This particular web-based database allowed me to list all their practitioners without entering a refining search term or location. To scrape the information I used a Firefox Add-on called “iMacros” from Opus using “Relative Positioning”.  The Help Section is a bit messed up, but if you find your way to their Wiki, you’ll be fine.

You can get iMacro from Opus at: iMacros for Firefox 7.2.2.0 by iOpus

Automate Firefox. Record and replay repetitious work. If you love the Firefox web browser, but are tired of repetitive tasks like visiting the same sites every days, filling out forms, and remembering passwords, then iMacros for Firefox is the solution you’ve been dreaming of! ***Whatever you do with Firefox, iMacros can automate it.***

The Hard Working Script

The first line of code (after “settings”)

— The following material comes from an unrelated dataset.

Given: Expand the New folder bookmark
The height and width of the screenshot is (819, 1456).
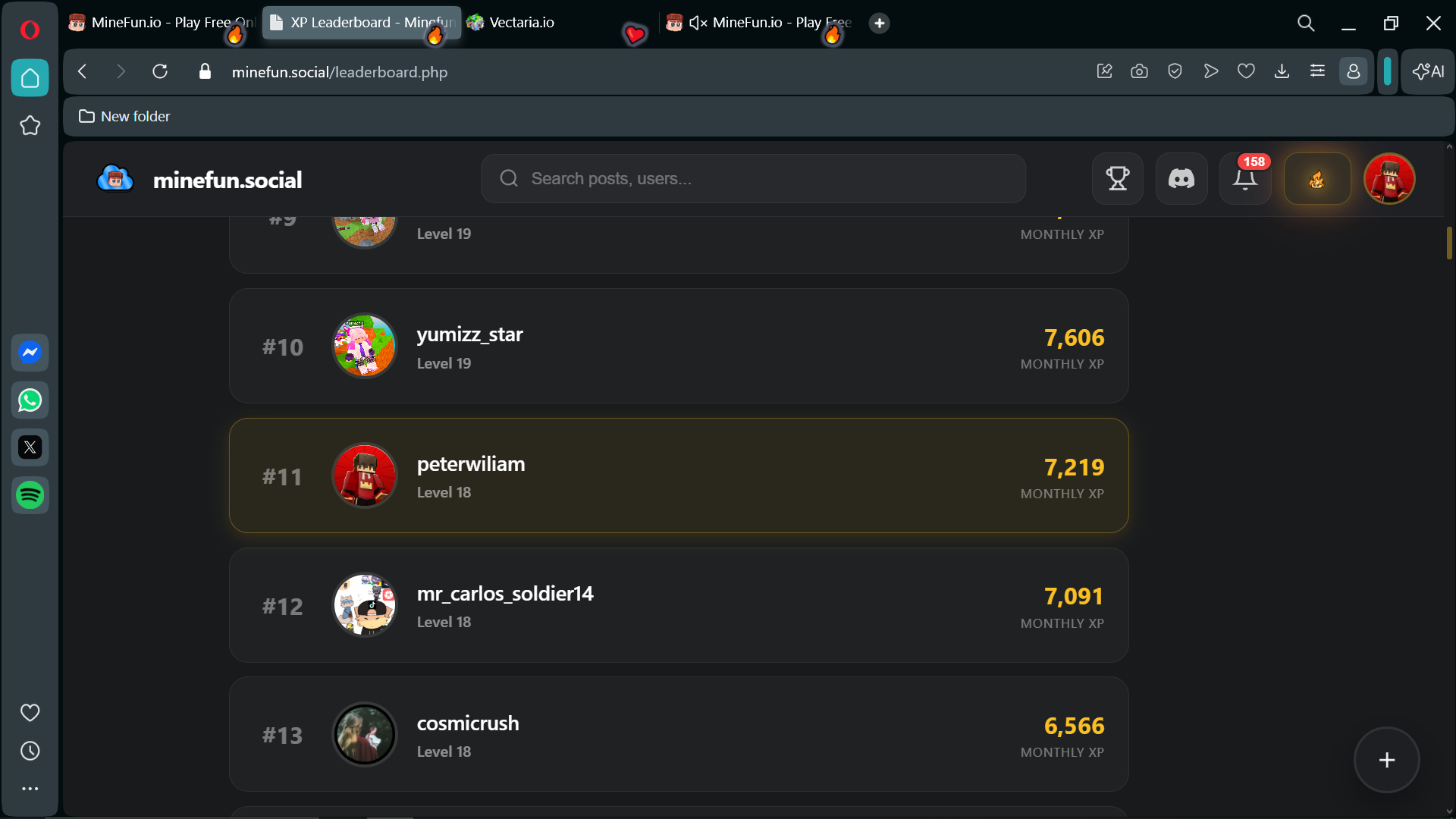Looking at the screenshot, I should [125, 116].
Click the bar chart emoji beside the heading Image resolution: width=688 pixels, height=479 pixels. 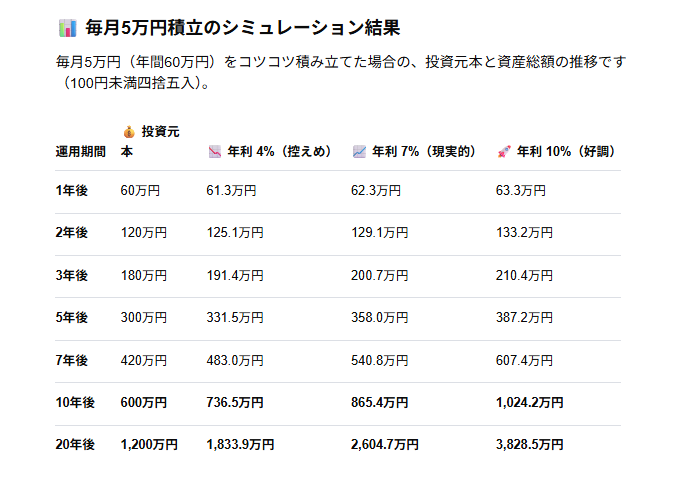pos(68,28)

TAG POS=1 TYPE=TD ATTR=NOWRAP:&&ALIGN:right&&CLASS:searchResultsLabels&&TXT:Website

The script searches for the text “Website” (with a particular set of text attributes).

Each instance this occurs on a webpage is assigned a different position number.
The first instance is given the “TAG” of position 1 (POS=1). (REMEMBER THIS)

The set of attributes defined included a NOWRAP, an ALIGN to the right and the CLASS of text as “searchResultsLabels”
How attribute definitions work may become clearer in the next line of code.

The second line

TAG POS=R1 TYPE=A ATTR=HREF:*&&TXT:* EXTRACT=TXT

The script then seeks out and extracts the data located the First Relative Position (POS=R1) to the TAG. (Being POS=1)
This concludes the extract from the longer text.